Tensor Networks in a Nutshell

TL;DR

This paper provides an accessible introduction to tensor network methods, illustrating their use in quantum physics and combinatorial problems through graphical language and practical examples.

Contribution

It offers a quick, beginner-friendly tutorial on tensor networks, covering key concepts, graphical notation, matrix product states, and applications in counting problems.

Findings

Tensor networks efficiently approximate certain quantum states.

Graphical language simplifies reasoning about quantum circuits.

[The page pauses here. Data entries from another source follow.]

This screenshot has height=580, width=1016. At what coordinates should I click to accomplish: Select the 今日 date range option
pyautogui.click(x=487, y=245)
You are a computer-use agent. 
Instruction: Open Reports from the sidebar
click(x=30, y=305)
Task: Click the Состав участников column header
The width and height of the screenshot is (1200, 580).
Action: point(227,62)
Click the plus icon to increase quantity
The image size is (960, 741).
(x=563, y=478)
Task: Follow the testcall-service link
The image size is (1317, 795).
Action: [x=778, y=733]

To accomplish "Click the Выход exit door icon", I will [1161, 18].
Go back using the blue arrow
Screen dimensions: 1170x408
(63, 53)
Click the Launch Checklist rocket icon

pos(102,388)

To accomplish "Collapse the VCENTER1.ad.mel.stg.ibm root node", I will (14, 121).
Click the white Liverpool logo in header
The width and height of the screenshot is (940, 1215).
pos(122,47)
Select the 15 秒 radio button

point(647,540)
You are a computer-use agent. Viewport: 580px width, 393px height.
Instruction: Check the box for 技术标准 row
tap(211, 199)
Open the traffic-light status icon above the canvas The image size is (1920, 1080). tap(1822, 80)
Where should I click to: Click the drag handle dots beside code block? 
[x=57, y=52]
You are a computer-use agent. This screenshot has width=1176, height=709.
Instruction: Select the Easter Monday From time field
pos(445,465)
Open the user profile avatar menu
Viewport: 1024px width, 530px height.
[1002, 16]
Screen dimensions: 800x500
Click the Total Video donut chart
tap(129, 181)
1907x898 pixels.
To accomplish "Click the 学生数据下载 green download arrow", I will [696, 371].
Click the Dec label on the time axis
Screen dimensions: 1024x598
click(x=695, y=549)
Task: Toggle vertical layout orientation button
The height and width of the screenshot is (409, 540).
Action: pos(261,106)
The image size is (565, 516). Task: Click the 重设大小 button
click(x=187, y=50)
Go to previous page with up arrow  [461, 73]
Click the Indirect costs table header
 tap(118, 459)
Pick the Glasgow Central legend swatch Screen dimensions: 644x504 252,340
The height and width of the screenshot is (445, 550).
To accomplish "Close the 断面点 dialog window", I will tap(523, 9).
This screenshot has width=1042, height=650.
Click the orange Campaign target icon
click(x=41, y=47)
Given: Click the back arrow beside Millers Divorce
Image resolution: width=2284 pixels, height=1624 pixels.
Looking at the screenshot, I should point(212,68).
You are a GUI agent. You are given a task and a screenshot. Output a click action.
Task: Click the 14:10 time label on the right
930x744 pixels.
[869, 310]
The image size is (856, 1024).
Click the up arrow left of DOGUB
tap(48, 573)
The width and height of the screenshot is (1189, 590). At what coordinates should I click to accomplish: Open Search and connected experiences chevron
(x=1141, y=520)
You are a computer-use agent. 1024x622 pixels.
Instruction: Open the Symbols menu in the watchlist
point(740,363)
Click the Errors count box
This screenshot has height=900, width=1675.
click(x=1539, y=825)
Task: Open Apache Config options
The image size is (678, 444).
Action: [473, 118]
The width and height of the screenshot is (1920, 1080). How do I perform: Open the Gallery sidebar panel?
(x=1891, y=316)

Tensor contractions can solve combinatorial counting problems.

Abstract

Tensor network methods are taking a central role in modern quantum physics and beyond. They can provide an efficient approximation to certain classes of quantum states, and the associated graphical language makes it easy to describe and pictorially reason about quantum circuits, channels, protocols, open systems and more. Our goal is to explain tensor networks and some associated methods as quickly and as painlessly as possible. Beginning with the key definitions, the graphical tensor network language is presented through examples. We then provide an introduction to matrix product states. We conclude the tutorial with tensor contractions evaluating combinatorial counting problems. The first one counts the number of solutions for Boolean formulae, whereas the second is Penrose's tensor contraction algorithm, returning the number of $3$-edge-colorings of $3$-regular planar graphs.